As for the performance, it was the usual tour de force. They resurrected a few obscure tracks from the 80s that work better live than on record (I'm thinking anything from Power Windows or Hold Your Fire, which are my least favorite of their 18 studio albums. Oh, and after the intermission, they performed Moving Pictures, one of the greatest albums ever recorded, in its entirety. Paradise, really.

They also previewed two new tracks from their forthcoming Clockwork Angels album, "BU2B" (aka "Brought Up to Believe") and "Caravan." The record is apparently a science-fiction concept album; as Neil Peart wrote in the tour program, "these days an 'album' is an abstraction dearer to artists than audiences," which is why they are breaking with the timeworn pattern of recording an album and then touring behind it. I liked the new songs (they are available on iTunes), even if they still seem a little embryonic; they got mixed reviews from the folks I was hanging out with before the show (a friend of a friend is a moderator on and had organized a meet-up of regulars from the forum who, it bears mentioning, had not even been born when I went to my first Rush concert!*)

The band changed the arrangements of a few songs; "Closer to the Heart," tends to be the more protean of their songs, and "Working Man," dating from the pre-Neil Peart era, opened with a kind of reggae arrangement; it was more like "Working Mon." The opening bit of "La Villa Strangiato" sounded almost polka-like!

Unfortunately, I had waited too long to buy tickets, so I had really crappy seats and could not see any of the rear-screen projections, which were apparently very funny. I guess I'll have to wait for the DVD. I did manage to catch the one thart ended the show which went on wa-a-a-a-y too long.

All I can say is that I am glad these guys are still around. The Saratogian review is here.

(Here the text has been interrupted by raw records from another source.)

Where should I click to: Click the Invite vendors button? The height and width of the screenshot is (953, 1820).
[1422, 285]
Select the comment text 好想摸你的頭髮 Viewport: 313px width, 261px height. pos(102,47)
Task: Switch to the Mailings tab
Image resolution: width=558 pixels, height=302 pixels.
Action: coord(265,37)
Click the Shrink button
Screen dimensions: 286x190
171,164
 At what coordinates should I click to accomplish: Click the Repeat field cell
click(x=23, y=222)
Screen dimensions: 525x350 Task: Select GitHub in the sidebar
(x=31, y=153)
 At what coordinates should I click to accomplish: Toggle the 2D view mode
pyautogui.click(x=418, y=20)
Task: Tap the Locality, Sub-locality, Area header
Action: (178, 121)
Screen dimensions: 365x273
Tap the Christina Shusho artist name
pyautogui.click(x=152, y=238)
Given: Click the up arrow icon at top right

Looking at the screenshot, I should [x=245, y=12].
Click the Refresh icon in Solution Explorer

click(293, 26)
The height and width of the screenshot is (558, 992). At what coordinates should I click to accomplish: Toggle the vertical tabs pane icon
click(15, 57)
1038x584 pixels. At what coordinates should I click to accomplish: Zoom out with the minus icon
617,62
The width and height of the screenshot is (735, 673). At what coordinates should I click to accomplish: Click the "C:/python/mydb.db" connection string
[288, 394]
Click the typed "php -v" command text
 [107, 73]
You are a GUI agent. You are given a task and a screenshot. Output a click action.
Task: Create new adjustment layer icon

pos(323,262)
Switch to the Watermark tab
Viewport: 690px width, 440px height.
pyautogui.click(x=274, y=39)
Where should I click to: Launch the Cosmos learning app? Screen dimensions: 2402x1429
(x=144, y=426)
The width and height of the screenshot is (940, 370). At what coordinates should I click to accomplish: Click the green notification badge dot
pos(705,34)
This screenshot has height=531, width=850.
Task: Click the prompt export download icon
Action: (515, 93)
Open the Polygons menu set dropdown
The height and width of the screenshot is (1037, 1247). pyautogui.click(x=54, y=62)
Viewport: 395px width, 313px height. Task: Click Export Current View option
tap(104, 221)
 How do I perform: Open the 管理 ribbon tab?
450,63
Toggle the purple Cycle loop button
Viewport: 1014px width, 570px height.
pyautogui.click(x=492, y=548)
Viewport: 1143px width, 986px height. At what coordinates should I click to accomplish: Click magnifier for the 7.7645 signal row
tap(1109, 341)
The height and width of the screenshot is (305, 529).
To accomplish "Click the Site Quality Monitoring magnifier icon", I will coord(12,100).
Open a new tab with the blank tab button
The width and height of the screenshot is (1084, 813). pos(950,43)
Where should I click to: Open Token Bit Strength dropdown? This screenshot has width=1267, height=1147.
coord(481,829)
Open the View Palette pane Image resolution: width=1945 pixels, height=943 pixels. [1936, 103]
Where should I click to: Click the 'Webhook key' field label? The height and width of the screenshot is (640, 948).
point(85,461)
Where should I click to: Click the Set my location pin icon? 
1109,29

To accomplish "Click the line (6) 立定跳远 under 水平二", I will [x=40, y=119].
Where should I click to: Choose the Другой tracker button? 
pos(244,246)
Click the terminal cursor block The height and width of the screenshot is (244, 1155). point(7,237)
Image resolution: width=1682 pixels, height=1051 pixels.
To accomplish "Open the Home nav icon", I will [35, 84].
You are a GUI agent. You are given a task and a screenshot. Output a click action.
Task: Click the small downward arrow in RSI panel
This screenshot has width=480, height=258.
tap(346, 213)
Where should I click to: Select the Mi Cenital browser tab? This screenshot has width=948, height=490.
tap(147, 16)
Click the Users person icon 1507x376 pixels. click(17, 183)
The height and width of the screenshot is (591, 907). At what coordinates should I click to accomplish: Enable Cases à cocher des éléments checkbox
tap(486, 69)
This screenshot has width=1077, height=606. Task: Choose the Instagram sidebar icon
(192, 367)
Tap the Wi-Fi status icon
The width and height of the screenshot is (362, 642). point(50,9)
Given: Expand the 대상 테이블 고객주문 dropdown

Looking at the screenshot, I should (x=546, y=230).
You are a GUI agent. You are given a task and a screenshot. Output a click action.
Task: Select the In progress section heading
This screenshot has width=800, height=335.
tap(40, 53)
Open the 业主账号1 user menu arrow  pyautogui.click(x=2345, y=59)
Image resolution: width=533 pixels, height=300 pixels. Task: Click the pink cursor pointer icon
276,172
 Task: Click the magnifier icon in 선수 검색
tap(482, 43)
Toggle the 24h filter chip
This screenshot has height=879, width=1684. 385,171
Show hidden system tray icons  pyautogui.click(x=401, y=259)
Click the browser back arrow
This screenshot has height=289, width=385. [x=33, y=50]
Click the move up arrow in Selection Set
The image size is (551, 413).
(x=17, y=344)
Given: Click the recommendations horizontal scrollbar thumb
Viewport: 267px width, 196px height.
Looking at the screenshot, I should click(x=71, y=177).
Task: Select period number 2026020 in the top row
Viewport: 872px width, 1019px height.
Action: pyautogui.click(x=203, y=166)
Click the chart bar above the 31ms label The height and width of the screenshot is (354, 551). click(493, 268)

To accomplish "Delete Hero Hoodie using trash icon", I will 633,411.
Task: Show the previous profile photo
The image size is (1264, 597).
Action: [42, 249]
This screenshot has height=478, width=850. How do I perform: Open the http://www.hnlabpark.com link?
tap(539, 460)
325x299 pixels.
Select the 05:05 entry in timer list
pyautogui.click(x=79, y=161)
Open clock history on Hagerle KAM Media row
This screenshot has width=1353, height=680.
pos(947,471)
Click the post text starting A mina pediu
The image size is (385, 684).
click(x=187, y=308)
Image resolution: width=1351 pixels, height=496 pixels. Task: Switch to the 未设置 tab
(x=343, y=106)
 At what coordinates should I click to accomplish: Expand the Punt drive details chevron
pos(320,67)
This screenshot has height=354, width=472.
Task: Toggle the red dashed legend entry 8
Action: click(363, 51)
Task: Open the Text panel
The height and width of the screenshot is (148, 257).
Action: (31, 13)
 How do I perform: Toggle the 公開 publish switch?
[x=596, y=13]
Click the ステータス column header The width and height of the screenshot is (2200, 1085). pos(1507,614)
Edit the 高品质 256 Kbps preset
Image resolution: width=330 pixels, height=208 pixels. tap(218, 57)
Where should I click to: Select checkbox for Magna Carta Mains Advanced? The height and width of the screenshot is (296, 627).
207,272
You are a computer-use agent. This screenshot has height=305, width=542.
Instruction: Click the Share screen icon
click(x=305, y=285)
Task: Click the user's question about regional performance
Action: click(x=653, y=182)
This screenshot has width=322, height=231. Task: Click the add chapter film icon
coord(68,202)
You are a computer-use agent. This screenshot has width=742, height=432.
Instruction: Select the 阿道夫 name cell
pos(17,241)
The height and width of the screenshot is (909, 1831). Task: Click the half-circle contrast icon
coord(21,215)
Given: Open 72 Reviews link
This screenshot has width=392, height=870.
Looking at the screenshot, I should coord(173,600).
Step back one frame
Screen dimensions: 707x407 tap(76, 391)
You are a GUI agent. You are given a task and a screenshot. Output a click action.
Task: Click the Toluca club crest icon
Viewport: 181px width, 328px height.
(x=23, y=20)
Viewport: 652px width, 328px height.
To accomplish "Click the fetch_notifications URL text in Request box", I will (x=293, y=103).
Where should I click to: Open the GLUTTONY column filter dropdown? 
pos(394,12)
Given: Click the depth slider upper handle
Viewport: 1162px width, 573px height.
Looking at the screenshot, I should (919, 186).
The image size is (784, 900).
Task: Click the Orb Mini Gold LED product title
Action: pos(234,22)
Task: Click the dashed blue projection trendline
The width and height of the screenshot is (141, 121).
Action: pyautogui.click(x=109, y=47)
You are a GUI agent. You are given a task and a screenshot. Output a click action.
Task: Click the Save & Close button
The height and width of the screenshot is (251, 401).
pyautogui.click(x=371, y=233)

I also heartily recommend the recent Rush documentary Beyond the Lighted Stage.

The complete set list was:

Spirit of Radio (Permanent Waves, 1980)
Time Stand Still (Hold Your Fire, 1987)
Presto (Presto, 1989)
Stick It Out (Counterparts, 1993)
Working Them Angels (Snakes and Arrows, 2007)
Leave That Thing Alone (Counterparts, 1993)
Faithless (Snakes and Arrows, 2007)
BU2B (new--Clockwork Angels, 2011[?])
Free Will (Permanent Waves, 1980)
Marathon (Power Windows, 1985)
Subdivisions (Signals, 1982)


Moving Pictures (1981)
Tom Sawyer
Red Barchetta
The Camera Eye
Witch Hunt
Vital Signs
Caravan (new--Clockwork Angels, 2011[?])
Drum solo
Hope (Alex Lifeson acoustic guitar solo; Snakes and Arrows, 2007)
Closer to the Heart (A Farewell to Kings, 1977)
Overture/Temples of Syrinx (2112, 1976)
Far Cry (Snakes and Arrows, 2007)


La Villa Strangiato (Hemispheres, 1978)
Working Man (Rush, 1974)

I wonder if they'll tour in 2012 for the "100-year preanniversary" and play 2112 in its entirety...

*1982, for those playing along at home


曹彥均曹彥均 said...


Ticketwood said...

It will be awesome to see RUSH perform MOVING PICTURES in it’s entirety. I was able to see Rush 3 times on the original Moving Pictures tour, Max Webster opened for them in Louisville Ky, It was so awesome!! Thanks for offering me discounted Rush Tickets . They were using a movie screen behind them that projected really cool images during the show. They were so far ahead of everyone else at the time… and still are.